Exclusive Excerpt: ‘A Man with Three Great German Shepherds’

by Mark Butterworth

Ed. Note: This is the second part of two of excerpts. You can read part one here.

 During his Navy service, Dan Martin bought gold coins to be his life savings, and while working under the table in Sacramento for Developer and fellow gold bug, Bill Murphy, he was paid in more gold coins, but IRS gunsels (Tweedledum and Tweedledee) visit and put pressure on Dan to inform on his boss; thus, he soliloquizes about his situation.

It’s funny, sometimes I’ll read about a politician giving a speech at a Memorial Day event honoring the extraordinary combat heroism of some man, and he’ll often conclude by asking, “where do we get such men?”

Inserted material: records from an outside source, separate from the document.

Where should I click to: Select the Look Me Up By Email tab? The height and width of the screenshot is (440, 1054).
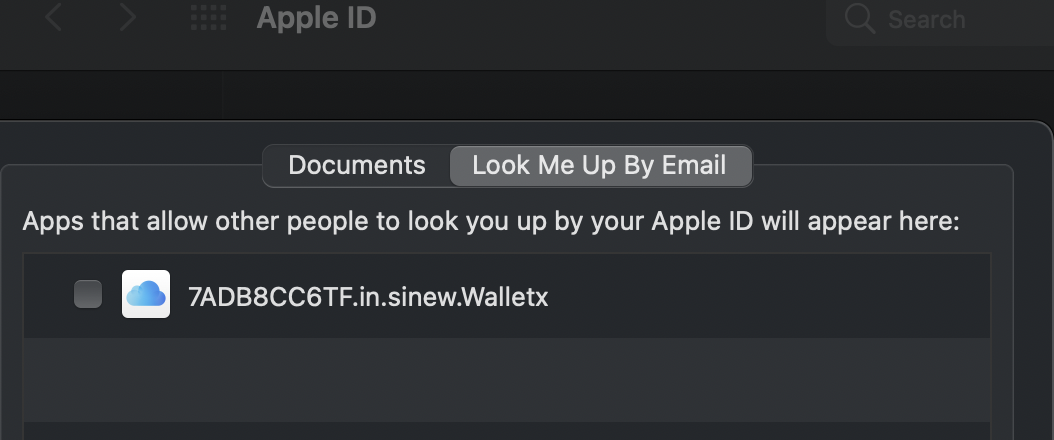coord(600,165)
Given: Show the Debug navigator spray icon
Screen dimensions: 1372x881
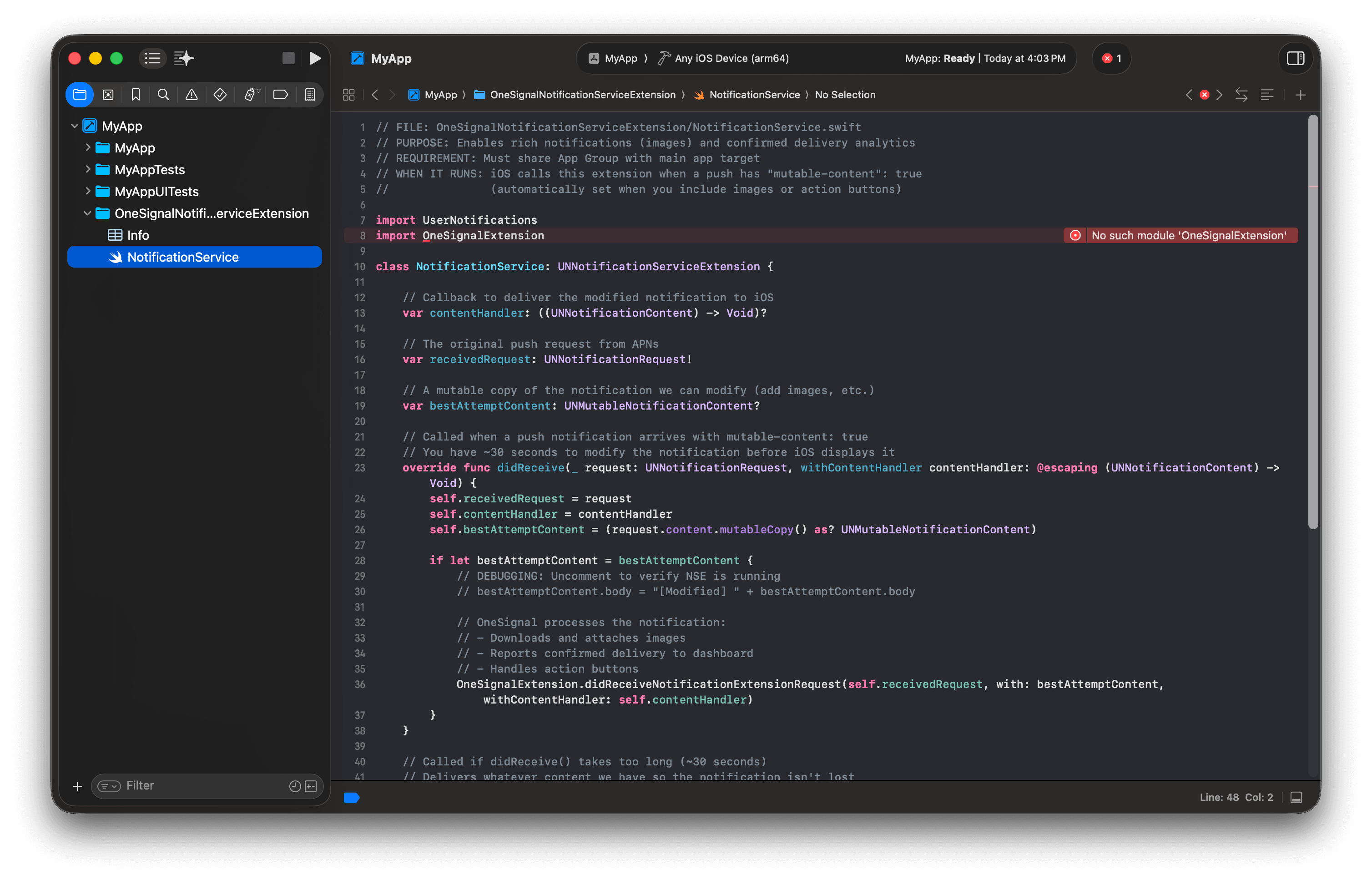Looking at the screenshot, I should tap(251, 94).
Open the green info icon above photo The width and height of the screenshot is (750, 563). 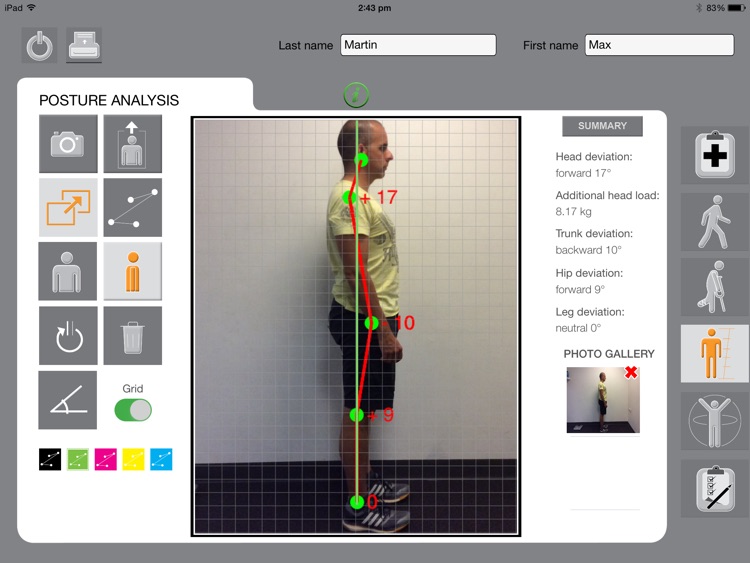click(x=356, y=95)

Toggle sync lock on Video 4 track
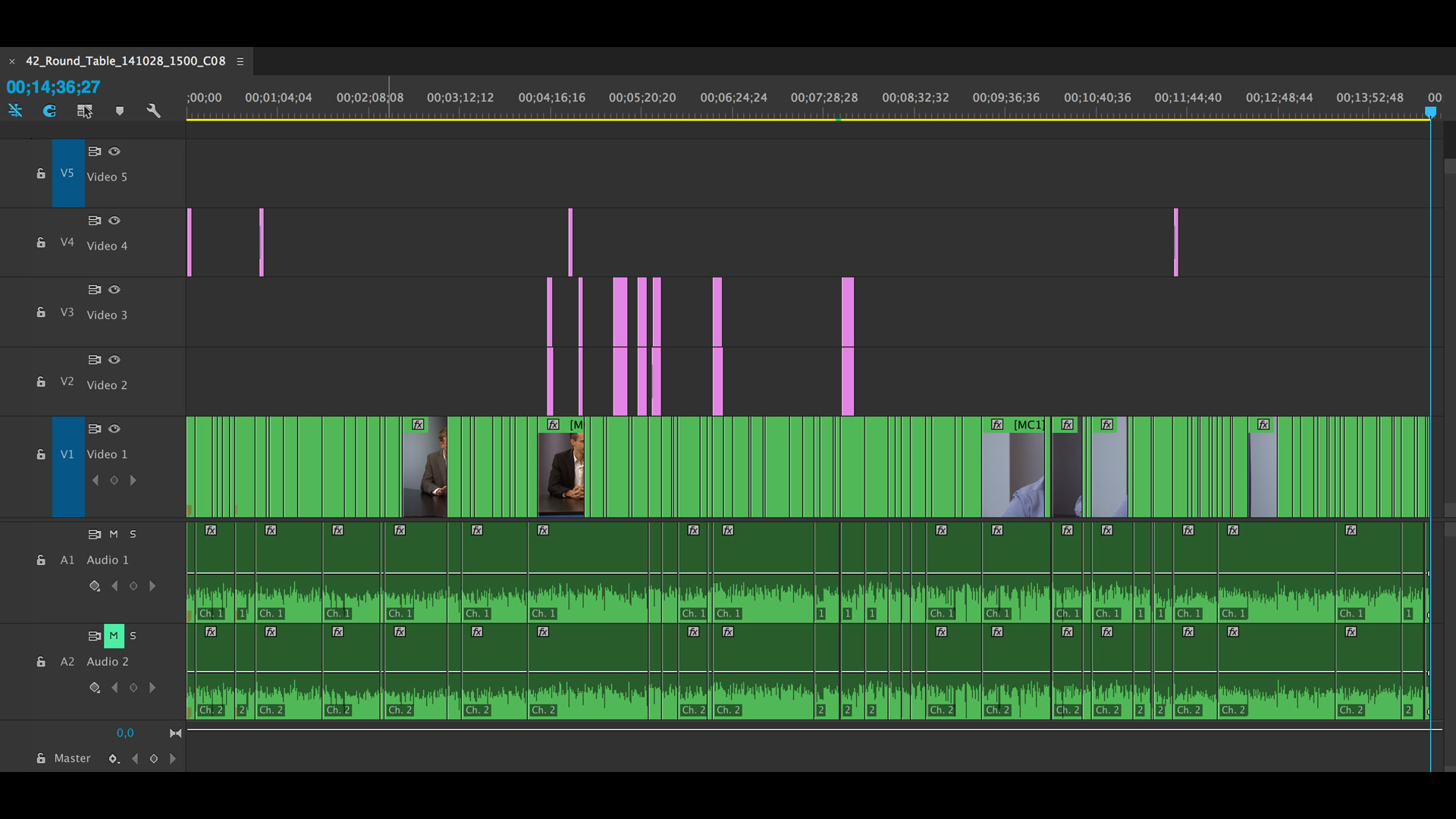point(94,221)
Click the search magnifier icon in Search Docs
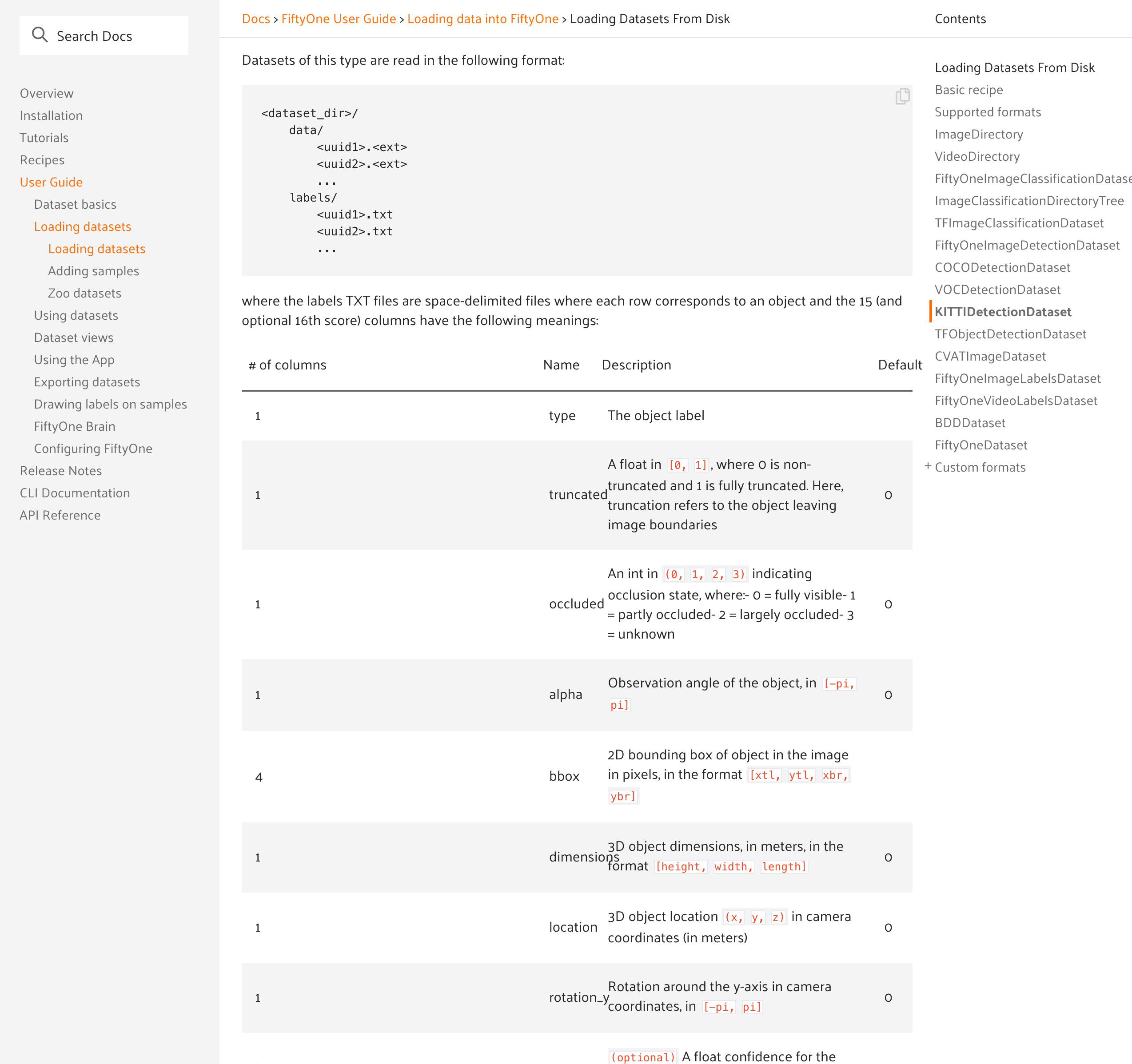This screenshot has width=1132, height=1064. [40, 35]
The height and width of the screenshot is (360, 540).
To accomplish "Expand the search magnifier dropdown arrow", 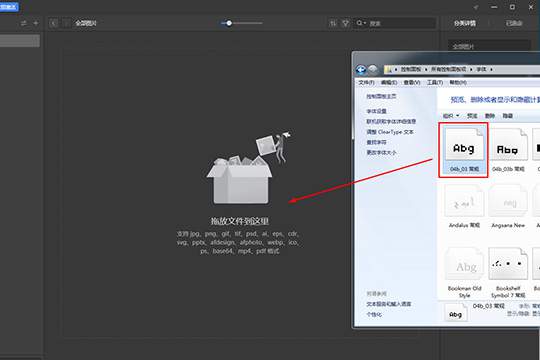I will coord(364,23).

He means men like me. A swab jockey who just might, in the right time and place, act bravely, and do something great.

I haven’t done something great, of course, but he means that guy who decided to up and join the armed forces from Podunkville, USA, and ended up with a Congressional Medal of Honor.

“Where do we get such men?” Indeed.

Because I’m also wondering where do we get such men as just left my house? Men who are drawn to authority, to policing, to hunting and punishing fellow citizens. Men who adopt an attitude, a personality, a culture of contempt for everyone outside their circle, who find it easy to abuse reason, common sense, common decency, common rights, and common morals.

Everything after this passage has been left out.